中文摘要：

目的探讨转录信号传导子与激活子3（STAT3）信号传导通路在大鼠急性结肠炎应激反应中的作用。方法自大鼠肛门注入6％醋酸建立急性结肠炎应激模型；应用5级法进行结肠炎症组织学分期；采用免疫印迹法（Western blot）检测脊髓中STAT3蛋白表达水平。结果结肠内灌注6％醋酸可产生明显局部炎症反应，程度随时间进行性加重，16～24h达高峰（16h分级3．5±0．63，24h分级3．0±1．27）；急性结肠炎后L5-S1脊髓内STAT3表达明显上调，3h达高峰，明显高于sham组（P〈0．05）；吗啡治疗对L5-S1、C2-4脊髓内STAT3的表达无明显影响（P〉0．05）。结论大鼠急性结肠炎时，STAT3的上调与炎症应激有关，STAT通路可能并未直接参与介导结肠炎症性疼痛。

英文摘要：

Objective To investigate the role of STAT3 signal pathway in the stress of acute colitis models. Methods The models of acute colitis were induced by 6 % intracolonic acetic acid in rats. The extent of colonic inflammation was assessed by histological examination and scored to 0-4 grade. The spinal STAT3 levels were measured by Western blot at L5-S1 and （22-4 levels. Results There were obvious regional inflammatory responses after intracolonic acetic acid in rats. The extent of inflammation was gradually aggravated with the time prolonged. The histological grade in experimental group was significantly higher than that of naive and sham groups after 3 h and 6 h respectively （P 〈 0.05） and higher than that of naive and sham groups during 16 h to 24 h respectively （P 〈 0.01 ）. The expression of spinal STAT3 at L5-S1 level was significantly increased.

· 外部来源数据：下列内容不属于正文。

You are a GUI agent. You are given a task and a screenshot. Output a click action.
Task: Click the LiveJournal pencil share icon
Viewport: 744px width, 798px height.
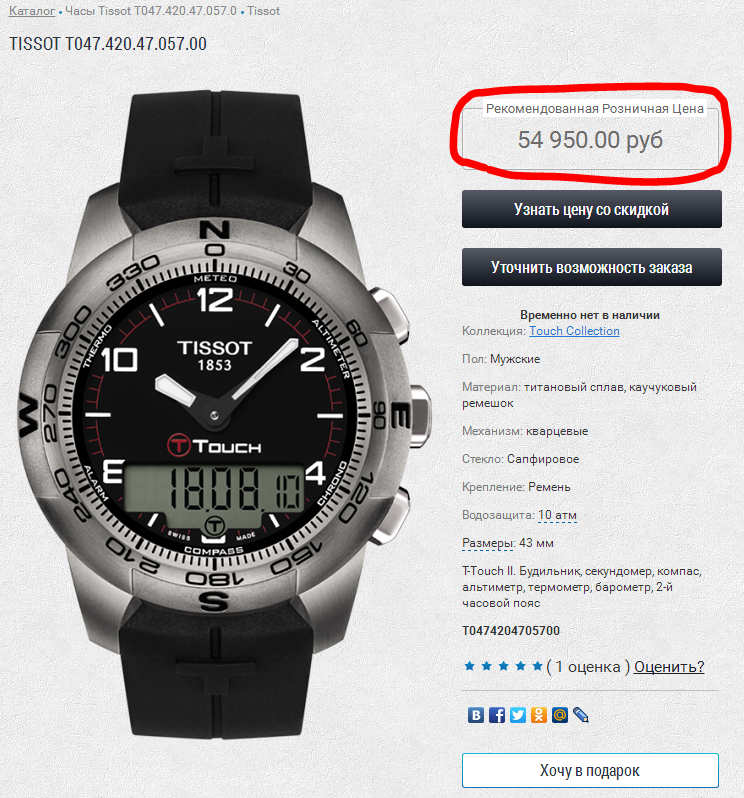coord(581,715)
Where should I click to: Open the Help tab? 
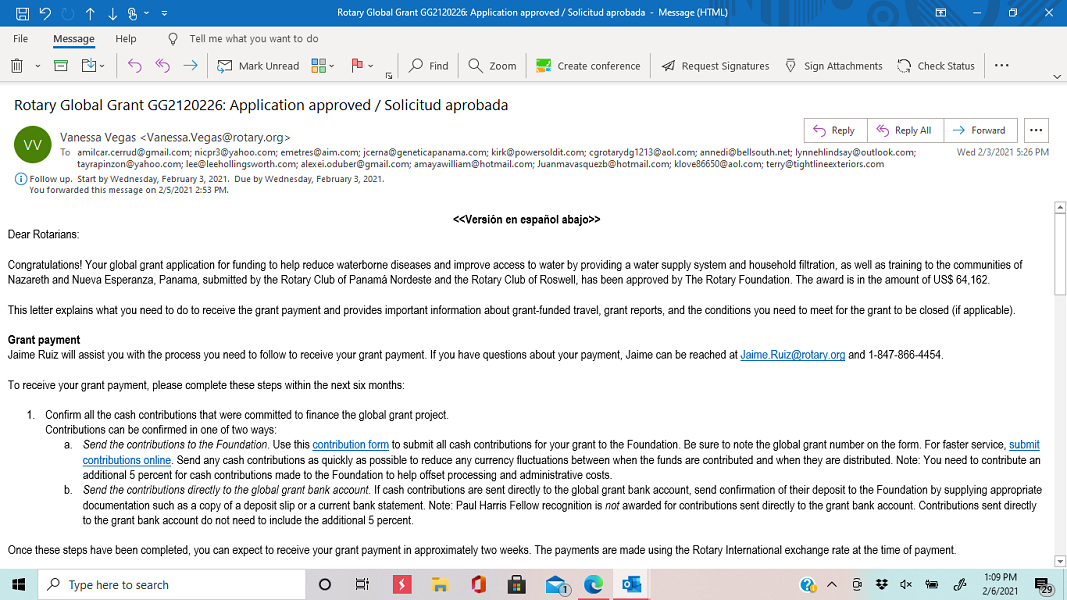pos(126,39)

The expression in experimental group was significantly higher than in sham group at the peak of 3 h （P〈 0.05）. There were no significant differences in STAT3 levels between morphine-treated group and control group （P 〉0.05）. Conclusion In acute colitis models, the increase of STAT3 may be related with inflammatory stress. However, STAT signal path- way may not mediate the inflammatory pain.